Of course, these are not injuries in a literal sense. Rather, the bulges of paint are to be interpreted aesthetically, like the openings of the picture surface in works by Lucio Fontana (1899-1968), or the traces in artworks made of torn-off posters, such as those by Raymond Hains (1926-2005). Gross was weaned on such positions in the avant-garde art scene in 1960s Cologne. He was similarly confronted, for example, by paintings full of color contrasts by the likes of Clifford Still (1904-1980) and other representatives of American Expressionism, when he settled in New York in 1972, making it his primary residence. This art historical system—up to the dynamics of tachistic placements—is something Gross also invokes associatively in his works.

His native Cologne and his adopted New York home also perhaps fueled the artist’s dialogue with the theme of the diptych. Immediately prior to beginning his work on the Contact Paintings, he rendered the twin towers of the Cologne Cathedral, an inscribed symbol of home for all Rhinelanders, in an abstract painting from 1996 called “Colonia Twins.” And for decades, the towers of the World Trade Center in Manhattan, the “Twin Towers,” were a landmark in the New York metropolitan area. Gross gives his “Twins” last names as titles: for example, “Schmidt Twins,” or “Elder Twins.” These were selected blindly from the New York telephone book. By using such random names, he releases the works from his care to their own existence. Here as well he emphasizes the autonomy of his artifacts, which have created themselves mutually during their process of origination, as described above.  

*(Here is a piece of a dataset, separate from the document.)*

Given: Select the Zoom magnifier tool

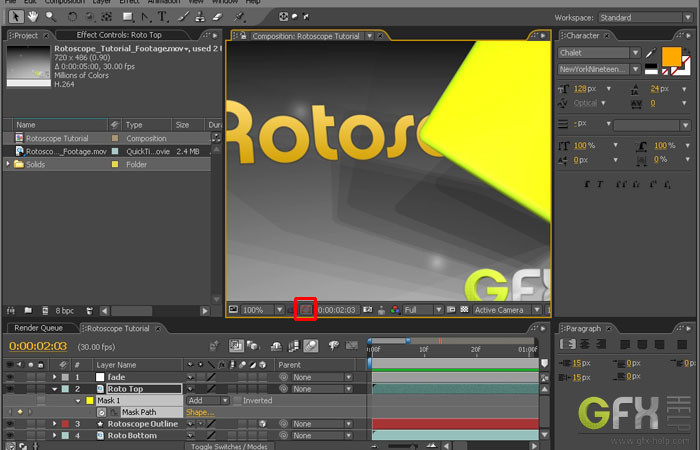Looking at the screenshot, I should tap(50, 16).
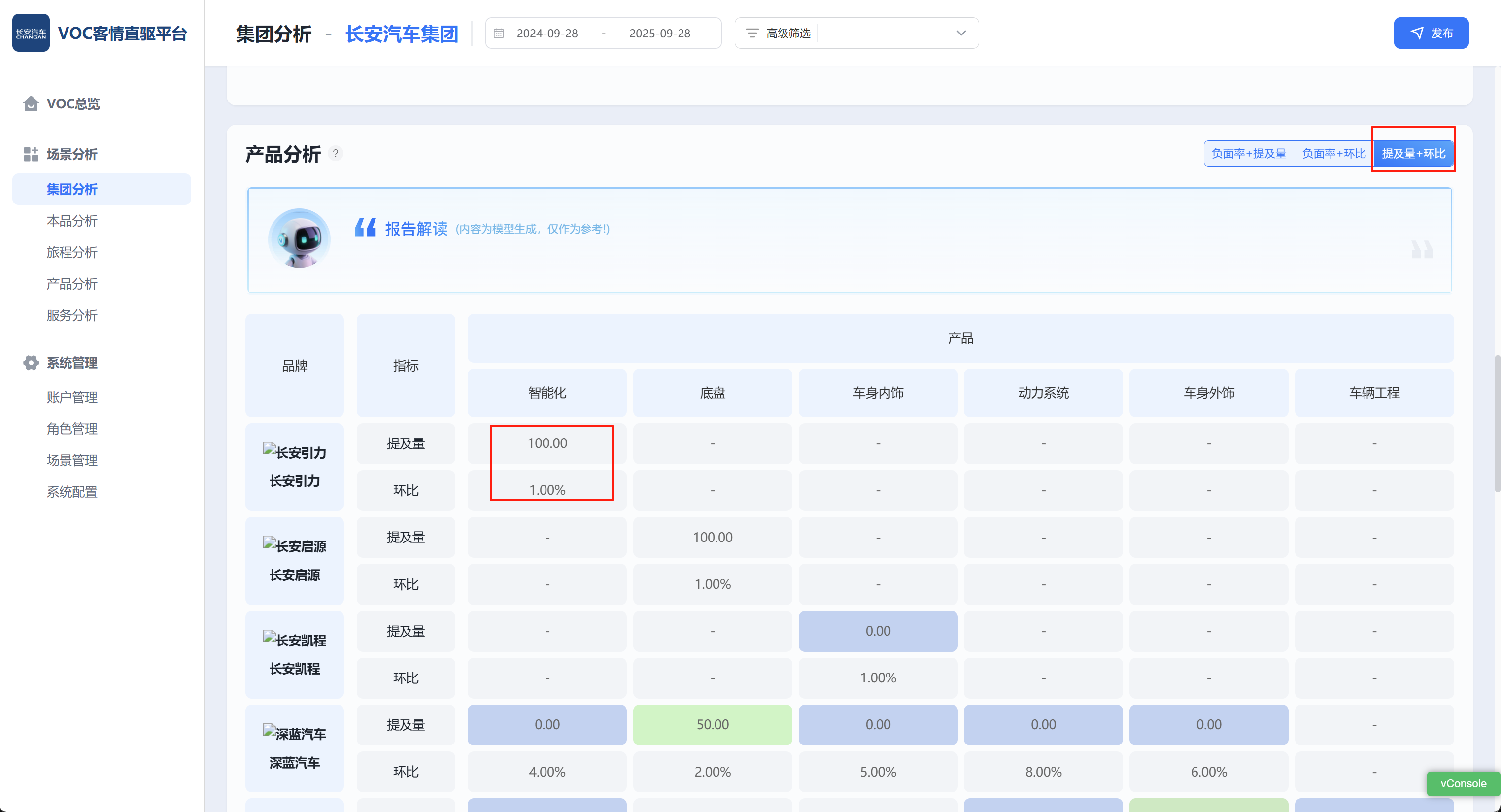Click the robot avatar in 报告解读
The height and width of the screenshot is (812, 1501).
click(300, 239)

Unlike positions in analytic color painting, such as those in works by Marcia Hafif (1929-2018) or Joseph Marioni (b. 1943) (who, for example, primarily question painting in pure self-reference concerning its parameters, the nature of the picture carrier, the character of the color material, and the technique used for paint application in relation to light and space), Gross succeeds in delivering a synthetic approach to color painting by evoking associative and narrative levels of meaning, in addition to analyzing the medium of painting and the painting process.